- [EXERCISE AIM] From the records below, find each line with the string "three" and copy it.

::::::::

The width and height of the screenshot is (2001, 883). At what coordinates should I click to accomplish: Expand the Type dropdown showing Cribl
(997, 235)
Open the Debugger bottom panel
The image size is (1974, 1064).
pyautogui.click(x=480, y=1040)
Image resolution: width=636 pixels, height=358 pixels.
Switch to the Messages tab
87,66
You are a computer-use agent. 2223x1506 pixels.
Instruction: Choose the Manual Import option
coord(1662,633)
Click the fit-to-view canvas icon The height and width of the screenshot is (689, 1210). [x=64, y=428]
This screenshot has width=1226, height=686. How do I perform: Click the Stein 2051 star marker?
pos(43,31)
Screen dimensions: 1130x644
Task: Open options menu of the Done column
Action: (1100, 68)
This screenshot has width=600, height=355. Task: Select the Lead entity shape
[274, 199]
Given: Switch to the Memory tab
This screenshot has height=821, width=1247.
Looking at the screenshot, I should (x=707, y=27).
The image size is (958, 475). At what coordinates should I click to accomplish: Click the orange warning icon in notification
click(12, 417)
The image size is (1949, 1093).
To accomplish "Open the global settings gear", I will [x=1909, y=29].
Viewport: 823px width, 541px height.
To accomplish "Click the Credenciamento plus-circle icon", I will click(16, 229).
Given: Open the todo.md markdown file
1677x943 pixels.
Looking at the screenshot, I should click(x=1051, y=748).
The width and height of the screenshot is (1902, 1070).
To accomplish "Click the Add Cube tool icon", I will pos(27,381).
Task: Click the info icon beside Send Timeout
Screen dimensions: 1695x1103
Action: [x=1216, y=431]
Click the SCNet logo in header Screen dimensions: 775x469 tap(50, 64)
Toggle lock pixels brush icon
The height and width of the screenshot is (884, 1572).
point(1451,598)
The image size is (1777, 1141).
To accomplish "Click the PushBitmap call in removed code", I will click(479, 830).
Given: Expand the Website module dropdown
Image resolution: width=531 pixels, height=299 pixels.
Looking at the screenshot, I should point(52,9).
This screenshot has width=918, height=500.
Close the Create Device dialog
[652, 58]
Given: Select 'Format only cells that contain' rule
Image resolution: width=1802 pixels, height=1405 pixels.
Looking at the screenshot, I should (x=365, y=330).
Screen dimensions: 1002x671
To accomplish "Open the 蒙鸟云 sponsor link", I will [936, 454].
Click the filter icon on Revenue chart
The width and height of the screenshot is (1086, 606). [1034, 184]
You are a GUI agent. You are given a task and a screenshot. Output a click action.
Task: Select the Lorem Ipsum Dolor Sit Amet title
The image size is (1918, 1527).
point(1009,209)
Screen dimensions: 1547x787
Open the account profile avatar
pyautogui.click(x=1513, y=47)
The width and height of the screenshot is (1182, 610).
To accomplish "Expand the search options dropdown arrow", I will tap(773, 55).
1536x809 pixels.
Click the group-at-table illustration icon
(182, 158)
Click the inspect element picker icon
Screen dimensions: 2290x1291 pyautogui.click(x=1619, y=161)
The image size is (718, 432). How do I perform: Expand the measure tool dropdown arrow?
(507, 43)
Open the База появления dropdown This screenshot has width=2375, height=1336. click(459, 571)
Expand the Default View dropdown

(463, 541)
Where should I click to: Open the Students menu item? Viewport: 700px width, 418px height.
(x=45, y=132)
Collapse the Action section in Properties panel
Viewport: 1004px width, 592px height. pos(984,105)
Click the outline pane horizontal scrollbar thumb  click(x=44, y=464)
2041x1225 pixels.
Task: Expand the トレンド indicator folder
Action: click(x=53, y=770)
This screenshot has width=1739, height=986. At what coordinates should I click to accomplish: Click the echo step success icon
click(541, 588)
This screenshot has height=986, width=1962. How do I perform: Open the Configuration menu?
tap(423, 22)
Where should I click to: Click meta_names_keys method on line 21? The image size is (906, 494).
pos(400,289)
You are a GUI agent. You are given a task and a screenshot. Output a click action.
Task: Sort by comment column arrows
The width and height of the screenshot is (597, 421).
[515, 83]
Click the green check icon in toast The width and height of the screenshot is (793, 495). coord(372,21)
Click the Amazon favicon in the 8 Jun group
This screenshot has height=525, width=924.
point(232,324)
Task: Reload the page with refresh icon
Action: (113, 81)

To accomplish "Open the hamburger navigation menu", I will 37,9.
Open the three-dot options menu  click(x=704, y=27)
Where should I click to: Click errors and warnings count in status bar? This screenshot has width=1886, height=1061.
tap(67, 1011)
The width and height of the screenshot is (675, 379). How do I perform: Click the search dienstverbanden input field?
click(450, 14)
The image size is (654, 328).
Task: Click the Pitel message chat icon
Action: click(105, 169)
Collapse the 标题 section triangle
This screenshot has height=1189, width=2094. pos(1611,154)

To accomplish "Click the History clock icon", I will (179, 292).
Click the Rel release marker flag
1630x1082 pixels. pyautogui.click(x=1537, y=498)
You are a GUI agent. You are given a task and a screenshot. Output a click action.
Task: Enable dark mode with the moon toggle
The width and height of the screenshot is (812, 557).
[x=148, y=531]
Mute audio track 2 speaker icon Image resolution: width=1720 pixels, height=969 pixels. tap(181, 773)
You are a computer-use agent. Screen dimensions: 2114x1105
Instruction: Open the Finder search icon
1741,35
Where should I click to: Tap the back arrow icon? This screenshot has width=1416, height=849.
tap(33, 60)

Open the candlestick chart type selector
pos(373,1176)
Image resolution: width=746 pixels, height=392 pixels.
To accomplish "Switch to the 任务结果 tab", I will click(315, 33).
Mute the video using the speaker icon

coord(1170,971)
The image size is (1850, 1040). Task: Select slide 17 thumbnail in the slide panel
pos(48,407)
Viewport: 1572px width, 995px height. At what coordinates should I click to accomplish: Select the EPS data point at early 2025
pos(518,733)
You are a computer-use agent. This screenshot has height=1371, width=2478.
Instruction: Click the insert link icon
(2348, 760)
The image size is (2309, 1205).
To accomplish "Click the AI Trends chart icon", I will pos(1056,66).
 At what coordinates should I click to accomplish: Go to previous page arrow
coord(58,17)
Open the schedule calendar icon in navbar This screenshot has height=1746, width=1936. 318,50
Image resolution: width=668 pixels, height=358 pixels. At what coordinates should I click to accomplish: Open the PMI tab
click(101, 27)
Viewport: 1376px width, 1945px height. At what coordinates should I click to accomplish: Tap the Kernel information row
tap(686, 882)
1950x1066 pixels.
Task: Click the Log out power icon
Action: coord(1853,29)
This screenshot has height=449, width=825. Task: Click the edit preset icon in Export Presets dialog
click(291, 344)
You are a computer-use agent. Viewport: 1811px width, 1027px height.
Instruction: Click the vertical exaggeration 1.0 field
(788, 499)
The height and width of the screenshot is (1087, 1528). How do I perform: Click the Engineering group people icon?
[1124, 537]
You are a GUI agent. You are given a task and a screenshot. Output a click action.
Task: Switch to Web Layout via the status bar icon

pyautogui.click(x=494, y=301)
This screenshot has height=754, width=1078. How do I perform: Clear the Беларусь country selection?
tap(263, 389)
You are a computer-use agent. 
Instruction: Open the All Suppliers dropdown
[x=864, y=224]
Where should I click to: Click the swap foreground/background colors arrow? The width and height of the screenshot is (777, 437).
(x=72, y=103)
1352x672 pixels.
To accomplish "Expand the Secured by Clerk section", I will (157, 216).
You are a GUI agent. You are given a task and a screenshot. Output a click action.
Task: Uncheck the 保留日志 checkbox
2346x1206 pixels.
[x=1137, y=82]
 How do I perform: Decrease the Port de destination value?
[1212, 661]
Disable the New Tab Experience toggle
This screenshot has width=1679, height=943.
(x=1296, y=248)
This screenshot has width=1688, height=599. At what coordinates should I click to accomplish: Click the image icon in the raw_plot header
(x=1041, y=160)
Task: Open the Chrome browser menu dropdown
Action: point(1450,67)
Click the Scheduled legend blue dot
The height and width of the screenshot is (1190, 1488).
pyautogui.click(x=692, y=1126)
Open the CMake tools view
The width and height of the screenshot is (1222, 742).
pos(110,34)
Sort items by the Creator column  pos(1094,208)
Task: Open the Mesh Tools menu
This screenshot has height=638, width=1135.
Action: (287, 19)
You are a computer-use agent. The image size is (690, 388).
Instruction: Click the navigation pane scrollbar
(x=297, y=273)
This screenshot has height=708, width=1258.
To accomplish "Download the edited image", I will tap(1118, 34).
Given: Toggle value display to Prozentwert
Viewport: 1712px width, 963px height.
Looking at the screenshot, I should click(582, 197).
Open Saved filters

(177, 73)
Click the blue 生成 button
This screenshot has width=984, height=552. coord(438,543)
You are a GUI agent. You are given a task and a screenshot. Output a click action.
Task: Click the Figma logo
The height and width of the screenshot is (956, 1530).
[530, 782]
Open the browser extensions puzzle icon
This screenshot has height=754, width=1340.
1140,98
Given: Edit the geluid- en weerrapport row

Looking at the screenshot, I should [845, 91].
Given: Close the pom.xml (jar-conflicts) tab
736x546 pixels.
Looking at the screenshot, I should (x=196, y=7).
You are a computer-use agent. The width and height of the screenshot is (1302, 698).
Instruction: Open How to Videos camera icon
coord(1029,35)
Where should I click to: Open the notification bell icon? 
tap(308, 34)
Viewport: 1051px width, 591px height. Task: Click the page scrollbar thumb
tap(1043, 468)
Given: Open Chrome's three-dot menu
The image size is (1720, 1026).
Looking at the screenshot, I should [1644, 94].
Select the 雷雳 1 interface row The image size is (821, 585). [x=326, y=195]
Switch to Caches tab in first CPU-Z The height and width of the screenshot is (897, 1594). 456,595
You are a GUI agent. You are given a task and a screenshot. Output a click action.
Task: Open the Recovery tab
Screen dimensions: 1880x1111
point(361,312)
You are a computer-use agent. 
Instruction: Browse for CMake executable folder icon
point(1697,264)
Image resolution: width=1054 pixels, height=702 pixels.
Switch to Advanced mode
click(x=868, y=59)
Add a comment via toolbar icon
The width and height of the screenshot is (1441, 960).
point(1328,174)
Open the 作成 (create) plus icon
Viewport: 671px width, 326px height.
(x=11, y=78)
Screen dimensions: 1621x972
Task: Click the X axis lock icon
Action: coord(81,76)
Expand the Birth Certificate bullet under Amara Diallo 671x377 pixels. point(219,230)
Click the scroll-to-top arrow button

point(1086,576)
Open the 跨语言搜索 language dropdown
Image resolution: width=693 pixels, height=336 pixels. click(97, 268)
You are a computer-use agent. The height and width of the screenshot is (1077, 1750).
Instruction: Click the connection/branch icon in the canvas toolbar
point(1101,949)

::::::::

- [RESPONSE AREA]
Open the three-dot options menu  click(x=704, y=27)
Given: Open Chrome's three-dot menu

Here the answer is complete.